Data gathered by the American Society of Plastic Surgeons shows that, aside from a small dip in 2015, facelift surgery has consistently been one of the top five cosmetic plastic surgery procedures in the United States. This is especially significant considering the popularity of minimally invasive, nonsurgical procedures such as Botox, dermal fillers and lasers.
As we age, the diminishing production of fundamental building blocks such as collagen and hyaluronic acid can lead to the gradual breakdown in skin firmness or elasticity, volume and texture. This process can vary from person to person in how quickly or slowly it occurs, depending on both genetic and environmental factors.
The nonsurgical procedures mentioned above can address these concerns to a significant extent—in fact, skin tone and texture imperfections cannot be corrected surgically—but when it comes to achieving more dramatic, longer-term improvements in age-related shifts to skin, fat and other tissue in the face and neck, a facelift or rhytidectomy surgery is still the most effective option.
Some plastic surgeons even note that minimally invasive procedures have served as a gateway to a facelift, as it piques the interest of patients who may have previously been intimidated by the concept of a cosmetic procedure – especially a surgical one. Minimally invasive procedures seem easier for patients to approach, and help to introduce them to the idea of cosmetic surgery.
At a certain point, patients tend to find that nonsurgical procedures are not enough to get the results they are looking for – or they may simply grow weary of the discomfort, inconvenience and expense that come with repeat treatments to maintain or better their results. There's even a name for this sort of patient concern: needle fatigue!
Until the 1960s (and in some cases, even later), facelifts consisted of simply tightening and pulling the skin taut to a new position, then cutting the remnants off. But relying on a one-dimensional approach resulted in the well-known, unnaturally stiff and mask-like appearance that many individuals outside the medical community have come to associate with the procedure.
A much longer-lasting and more natural approach to facial rejuvenation is to incorporate techniques that also work on the fat and sheaths of tissue underneath the skin. Making a small flap through incisions in the skin allows a surgeon access to the stronger, deeper layers of tissue between muscle and fat, known as the SMAS (superficial muscular aponeurotic sheath). Precise manipulation of the skin flap can reposition the SMAS to achieve a multi-dimensional result that both tightens and lifts the face to result in better volume and contour of the cheeks, definition of the jawline and firmness of the neck. This type of procedure is sometimes referred to as a high-SMAS or deep plane facelift.
Additional processes or modifications may be incorporated into a facelift to address the volume loss that comes with aging. These include the use of grafts from the SMAS tissue and/or from the patient's own fat extracted from another area of the body. Grafts may be placed in areas that typically exhibit volume loss, such as the cheeks, under-eye areas and lips. Facial fat pads may also be repositioned or replaced, as they can slide down from their original locations over time.

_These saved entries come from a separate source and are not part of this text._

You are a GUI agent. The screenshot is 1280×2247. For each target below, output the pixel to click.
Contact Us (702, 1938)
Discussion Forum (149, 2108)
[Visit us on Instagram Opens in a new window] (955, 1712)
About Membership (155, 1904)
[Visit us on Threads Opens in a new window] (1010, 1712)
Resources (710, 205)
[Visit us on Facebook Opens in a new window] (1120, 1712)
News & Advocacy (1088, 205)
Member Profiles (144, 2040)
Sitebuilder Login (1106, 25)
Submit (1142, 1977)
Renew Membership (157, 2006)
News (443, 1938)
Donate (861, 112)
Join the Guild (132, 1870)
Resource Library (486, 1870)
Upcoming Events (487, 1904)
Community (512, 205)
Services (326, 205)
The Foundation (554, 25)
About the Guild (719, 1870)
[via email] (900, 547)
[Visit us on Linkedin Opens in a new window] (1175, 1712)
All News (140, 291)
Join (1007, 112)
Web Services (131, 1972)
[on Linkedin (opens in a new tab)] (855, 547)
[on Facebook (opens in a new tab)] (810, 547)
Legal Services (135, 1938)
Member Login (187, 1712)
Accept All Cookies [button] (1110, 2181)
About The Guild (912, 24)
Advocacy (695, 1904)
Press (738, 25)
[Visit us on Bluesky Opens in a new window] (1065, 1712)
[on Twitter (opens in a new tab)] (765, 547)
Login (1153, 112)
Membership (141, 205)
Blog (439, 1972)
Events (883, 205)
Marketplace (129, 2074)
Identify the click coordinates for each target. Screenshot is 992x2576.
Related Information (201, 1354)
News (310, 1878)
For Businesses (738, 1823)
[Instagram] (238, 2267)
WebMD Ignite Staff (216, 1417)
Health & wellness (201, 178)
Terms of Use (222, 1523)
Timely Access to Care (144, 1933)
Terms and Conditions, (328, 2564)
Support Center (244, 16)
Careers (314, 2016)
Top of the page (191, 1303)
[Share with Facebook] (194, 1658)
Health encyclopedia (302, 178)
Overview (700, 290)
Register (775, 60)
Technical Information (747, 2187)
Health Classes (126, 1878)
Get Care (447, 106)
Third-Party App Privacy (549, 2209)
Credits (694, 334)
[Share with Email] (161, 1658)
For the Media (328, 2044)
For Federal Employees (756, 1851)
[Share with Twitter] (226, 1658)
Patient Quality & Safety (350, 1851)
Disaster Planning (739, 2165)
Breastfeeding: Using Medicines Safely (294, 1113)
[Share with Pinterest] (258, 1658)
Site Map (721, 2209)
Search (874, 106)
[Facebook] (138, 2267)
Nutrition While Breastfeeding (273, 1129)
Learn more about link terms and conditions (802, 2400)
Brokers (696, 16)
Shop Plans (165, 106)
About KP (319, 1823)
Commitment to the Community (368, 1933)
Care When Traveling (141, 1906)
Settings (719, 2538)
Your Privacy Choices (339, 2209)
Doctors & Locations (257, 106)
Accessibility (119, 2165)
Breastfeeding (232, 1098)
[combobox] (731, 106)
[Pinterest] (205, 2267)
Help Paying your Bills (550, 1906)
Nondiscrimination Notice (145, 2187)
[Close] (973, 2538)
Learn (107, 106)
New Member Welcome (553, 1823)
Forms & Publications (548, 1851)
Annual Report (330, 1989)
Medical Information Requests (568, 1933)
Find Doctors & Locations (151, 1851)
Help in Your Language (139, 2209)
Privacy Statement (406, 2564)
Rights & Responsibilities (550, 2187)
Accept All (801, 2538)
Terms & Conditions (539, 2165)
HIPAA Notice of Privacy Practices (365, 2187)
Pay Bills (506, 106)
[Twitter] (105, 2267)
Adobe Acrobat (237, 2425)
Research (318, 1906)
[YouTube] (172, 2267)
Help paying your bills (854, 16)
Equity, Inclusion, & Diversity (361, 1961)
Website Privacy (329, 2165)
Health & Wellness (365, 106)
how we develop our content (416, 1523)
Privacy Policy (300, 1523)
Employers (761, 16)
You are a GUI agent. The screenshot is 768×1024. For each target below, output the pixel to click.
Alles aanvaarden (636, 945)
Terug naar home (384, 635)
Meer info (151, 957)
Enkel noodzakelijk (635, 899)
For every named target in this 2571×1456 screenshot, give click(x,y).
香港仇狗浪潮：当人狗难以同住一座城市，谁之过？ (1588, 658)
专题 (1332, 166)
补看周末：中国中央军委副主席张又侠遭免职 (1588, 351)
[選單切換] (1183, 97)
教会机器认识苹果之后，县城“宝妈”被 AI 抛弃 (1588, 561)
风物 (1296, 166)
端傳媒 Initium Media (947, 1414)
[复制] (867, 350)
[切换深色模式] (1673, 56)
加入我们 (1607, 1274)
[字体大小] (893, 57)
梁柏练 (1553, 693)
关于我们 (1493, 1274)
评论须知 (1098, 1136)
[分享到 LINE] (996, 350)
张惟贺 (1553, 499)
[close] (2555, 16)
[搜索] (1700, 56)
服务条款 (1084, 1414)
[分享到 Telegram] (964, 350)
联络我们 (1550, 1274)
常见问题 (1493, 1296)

Less extensive versions of a facelift, such as an S-lift, mini facelift, neck lift or endoscopic facelift may be considered for those patients who would like to receive longer-term results in certain areas, but do not require a complete facelift to achieve their goals.
What is most important to note is that each facelift case is distinct, and procedural steps can vary significantly from patient to patient to address each of their concerns and accommodate facial characteristics. Such individualization is, in fact, the cornerstone of a well-performed facelift procedure today.
Your surgeon may also opt to include complementary procedures such as a blepharoplasty/eyelid surgery and/or brow lift to address the upper face or forehead area, or laser skin resurfacing to improve skin texture and minimize any scarring.
While many doctors perform facelift surgery, patients should ensure at the very least that their surgeon of choice is board certified to perform plastic surgery (as opposed to only general surgery) and has extensive experience performing facelifts with successful results.